But to subsist in
bones, and be but pyramidically extant, is a fallacy in
duration.
Vain ashes which in the
oblivion
of names, persons, times, and sexes, have found unto themselves
a fruitless continuation, and only arise unto late posterity,
as emblems of mortal vanities, antidotes against pride, vainglory,
and maddening vice. . . .
And therefore, restless unquiet for the diurity of our
memories unto present consideration seems a vanity almost
out of date, and superannuated piece of folly. We cannot
hope to live so long in our names, as some have done in their
persons.

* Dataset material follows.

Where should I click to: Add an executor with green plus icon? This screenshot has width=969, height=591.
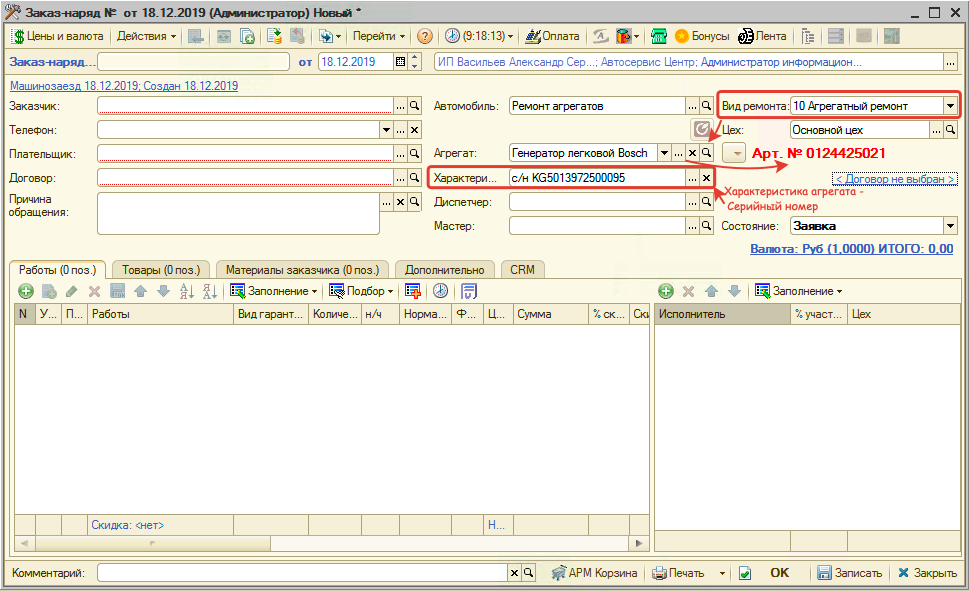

One face of Janus holds no proportion to the other.
'Tis too late to be ambitious. The great mutations of the
world are acted, or time may be too short for our designs.
To extend our memories by monuments, whose death we daily
pray for, and whose duration we cannot hope, without injury
to our expectations in the advent of the last day, were a
contradiction of our beliefs. We whose generations are ordained
in this setting part of time, are providentially taken off
from such imaginations; and being necessitated to eye the
remaining particle of futurity, are naturally constituted
unto thoughts of the next world, and cannot excusably decline
the consideration of that duration, which maketh pyramids
pillars of snow, and all that's past a moment.
. . . There is no antidote
against the opium of time, which temporally considereth
all things: our fathers find
their graves in our short memories, and sadly tell us how
we may be buried in our survivors. Gravestones tell truth
scarce forty years. Generations pass while some trees stand,
and old families last not three oaks. . . .But the iniquity
of oblivion blindly scattereth her poppy, and deals of the
memory of men without distinction to merit of perpetuity.
Who can but pity the founders of the pyramids?
--Sir
Thomas Browne, "Chapter Five." Hydriotaphia,
or Urn-Burial.
Seventeenth-Century Prose and Poetry. Ed. Alexander
M. Witherspoon and Frank J. Warnke. 7th edition.
San Diego: Harcourt Brace Jovanovich Publishers, 1982.
Click here to return to the list of sample
passages for style.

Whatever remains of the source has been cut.